The mouse experimental periodontitis by silk-ligature placement triggers systemic inflammation potentially exacerbating pulmonary inflammation.

Abstract

Periodontitis, a chronic inflammatory disease driven by oral microbiota dysbiosis, is associated with systemic diseases; however, the mechanisms remain poorly understood. Using a silk-ligation-induced periodontitis mouse model, we investigated the changes in oral microbiota, immune responses, and systemic effects, including respiratory disease. Oral dysbiosis persisted for five weeks and was characterized by an increased abundance of genera Enterococcus, Proteus, and Escherichia_Shigella, and a decrease in genera Lactococcus. Antibiotic treatment effectively reduced alveolar bone resorption and suppressed both oral and systemic inflammation, suggesting that the dysbiosis induced innate immune activation in the gingiva which led to alveolar bone resorption and systemic immune activation.

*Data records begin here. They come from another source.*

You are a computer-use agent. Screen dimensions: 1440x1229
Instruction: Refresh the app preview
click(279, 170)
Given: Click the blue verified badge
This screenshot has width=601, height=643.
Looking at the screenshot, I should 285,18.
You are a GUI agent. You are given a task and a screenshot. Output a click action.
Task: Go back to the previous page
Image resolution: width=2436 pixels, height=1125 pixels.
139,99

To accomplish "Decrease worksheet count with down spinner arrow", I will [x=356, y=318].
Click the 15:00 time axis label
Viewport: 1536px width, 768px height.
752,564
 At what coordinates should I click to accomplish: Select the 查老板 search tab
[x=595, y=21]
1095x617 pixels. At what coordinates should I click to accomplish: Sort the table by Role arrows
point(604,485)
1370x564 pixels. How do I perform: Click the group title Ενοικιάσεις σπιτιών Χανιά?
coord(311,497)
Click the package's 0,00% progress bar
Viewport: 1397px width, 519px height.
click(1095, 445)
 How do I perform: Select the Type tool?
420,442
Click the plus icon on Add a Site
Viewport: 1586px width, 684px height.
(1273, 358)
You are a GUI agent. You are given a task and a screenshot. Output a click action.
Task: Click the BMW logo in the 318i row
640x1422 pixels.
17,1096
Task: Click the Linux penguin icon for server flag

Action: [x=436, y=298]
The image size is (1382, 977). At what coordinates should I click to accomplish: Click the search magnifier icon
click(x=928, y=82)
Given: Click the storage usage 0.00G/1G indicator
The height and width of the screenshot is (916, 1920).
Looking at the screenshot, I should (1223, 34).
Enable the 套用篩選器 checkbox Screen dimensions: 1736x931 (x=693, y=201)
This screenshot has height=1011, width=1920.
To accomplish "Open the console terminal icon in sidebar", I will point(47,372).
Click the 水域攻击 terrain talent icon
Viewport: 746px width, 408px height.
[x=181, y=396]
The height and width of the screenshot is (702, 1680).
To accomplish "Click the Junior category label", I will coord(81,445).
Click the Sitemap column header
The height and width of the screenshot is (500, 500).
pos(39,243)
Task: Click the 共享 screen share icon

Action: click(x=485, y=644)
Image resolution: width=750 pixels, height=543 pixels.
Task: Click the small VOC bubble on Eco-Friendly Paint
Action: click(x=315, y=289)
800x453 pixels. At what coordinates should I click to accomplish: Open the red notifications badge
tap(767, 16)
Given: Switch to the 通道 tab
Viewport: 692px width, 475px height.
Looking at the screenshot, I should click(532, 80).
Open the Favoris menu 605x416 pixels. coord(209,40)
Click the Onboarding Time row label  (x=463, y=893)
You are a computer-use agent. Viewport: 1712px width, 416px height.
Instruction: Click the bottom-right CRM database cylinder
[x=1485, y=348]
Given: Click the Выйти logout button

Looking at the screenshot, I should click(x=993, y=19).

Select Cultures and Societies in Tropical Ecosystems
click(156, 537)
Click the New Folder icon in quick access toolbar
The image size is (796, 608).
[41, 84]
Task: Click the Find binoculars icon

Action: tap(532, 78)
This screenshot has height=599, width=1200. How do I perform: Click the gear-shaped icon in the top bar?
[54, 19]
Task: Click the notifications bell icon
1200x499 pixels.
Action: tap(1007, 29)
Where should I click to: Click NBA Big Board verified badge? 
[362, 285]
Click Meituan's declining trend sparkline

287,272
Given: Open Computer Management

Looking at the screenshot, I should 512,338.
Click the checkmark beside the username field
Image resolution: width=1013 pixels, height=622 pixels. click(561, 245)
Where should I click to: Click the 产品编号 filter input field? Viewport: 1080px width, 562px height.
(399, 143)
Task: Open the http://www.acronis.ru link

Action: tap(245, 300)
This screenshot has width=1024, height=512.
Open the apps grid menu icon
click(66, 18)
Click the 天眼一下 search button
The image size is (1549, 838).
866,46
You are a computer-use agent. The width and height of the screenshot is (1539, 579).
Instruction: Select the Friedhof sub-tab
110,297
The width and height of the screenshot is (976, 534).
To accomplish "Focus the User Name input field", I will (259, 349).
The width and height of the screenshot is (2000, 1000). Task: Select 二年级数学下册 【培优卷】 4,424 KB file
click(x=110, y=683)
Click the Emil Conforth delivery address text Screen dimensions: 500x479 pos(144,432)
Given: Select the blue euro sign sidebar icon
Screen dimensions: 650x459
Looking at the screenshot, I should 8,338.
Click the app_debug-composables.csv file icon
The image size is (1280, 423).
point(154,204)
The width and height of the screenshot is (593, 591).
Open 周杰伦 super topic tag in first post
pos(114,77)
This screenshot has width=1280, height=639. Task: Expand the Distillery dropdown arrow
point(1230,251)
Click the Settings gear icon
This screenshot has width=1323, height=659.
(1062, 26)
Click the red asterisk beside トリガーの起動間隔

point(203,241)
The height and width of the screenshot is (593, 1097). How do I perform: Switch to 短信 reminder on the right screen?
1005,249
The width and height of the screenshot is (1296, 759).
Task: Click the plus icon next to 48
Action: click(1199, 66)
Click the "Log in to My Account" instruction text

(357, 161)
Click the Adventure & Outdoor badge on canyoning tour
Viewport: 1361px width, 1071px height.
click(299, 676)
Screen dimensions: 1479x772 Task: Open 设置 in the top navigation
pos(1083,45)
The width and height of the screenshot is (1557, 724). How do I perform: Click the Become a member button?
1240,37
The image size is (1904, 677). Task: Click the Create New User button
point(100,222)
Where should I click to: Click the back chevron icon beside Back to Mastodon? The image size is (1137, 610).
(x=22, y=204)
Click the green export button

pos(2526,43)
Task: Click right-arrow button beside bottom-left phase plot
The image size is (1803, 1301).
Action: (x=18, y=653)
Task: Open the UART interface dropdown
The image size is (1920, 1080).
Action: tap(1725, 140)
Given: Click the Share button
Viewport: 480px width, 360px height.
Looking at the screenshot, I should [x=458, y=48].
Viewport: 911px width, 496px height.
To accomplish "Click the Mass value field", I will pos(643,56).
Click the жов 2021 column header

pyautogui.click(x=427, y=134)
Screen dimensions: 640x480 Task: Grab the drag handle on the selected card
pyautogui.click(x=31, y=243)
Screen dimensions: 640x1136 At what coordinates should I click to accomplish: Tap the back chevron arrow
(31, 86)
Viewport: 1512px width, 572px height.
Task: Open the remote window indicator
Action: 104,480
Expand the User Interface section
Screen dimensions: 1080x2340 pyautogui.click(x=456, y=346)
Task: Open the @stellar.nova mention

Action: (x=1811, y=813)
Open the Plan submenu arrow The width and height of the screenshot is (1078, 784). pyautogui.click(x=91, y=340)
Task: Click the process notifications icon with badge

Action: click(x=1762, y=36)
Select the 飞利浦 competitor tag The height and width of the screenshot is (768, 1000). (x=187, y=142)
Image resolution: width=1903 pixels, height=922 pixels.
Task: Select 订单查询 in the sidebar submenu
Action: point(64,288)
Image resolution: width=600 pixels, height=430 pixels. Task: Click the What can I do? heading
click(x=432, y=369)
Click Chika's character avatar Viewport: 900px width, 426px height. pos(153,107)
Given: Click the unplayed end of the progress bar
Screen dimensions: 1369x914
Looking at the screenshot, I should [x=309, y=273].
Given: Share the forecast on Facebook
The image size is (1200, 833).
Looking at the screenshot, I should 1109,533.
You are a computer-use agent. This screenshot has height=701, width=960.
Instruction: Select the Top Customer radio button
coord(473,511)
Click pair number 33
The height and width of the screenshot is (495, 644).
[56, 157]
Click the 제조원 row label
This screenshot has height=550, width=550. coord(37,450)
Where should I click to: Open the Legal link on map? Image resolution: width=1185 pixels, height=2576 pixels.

Notably, while gingival inflammation and bone resorption subsided within 2-3 weeks, systemic immune activation persisted throughout the experimental period with elevated levels of Th17 cytokines, particularly IL-17A and IL-22. To further examine the systemic impact, we induced pulmonary fibrosis with bleomycin after the onset of periodontitis. Periodontitis exacerbated initial lung inflammation, marked by increased production of IL-17A, IL-22, and IL-1β, along with significant T-cell infiltration in lung tissue. These findings reveal a chronic systemic inflammation induced by periodontitis and highlight its potential role in exacerbating respiratory diseases.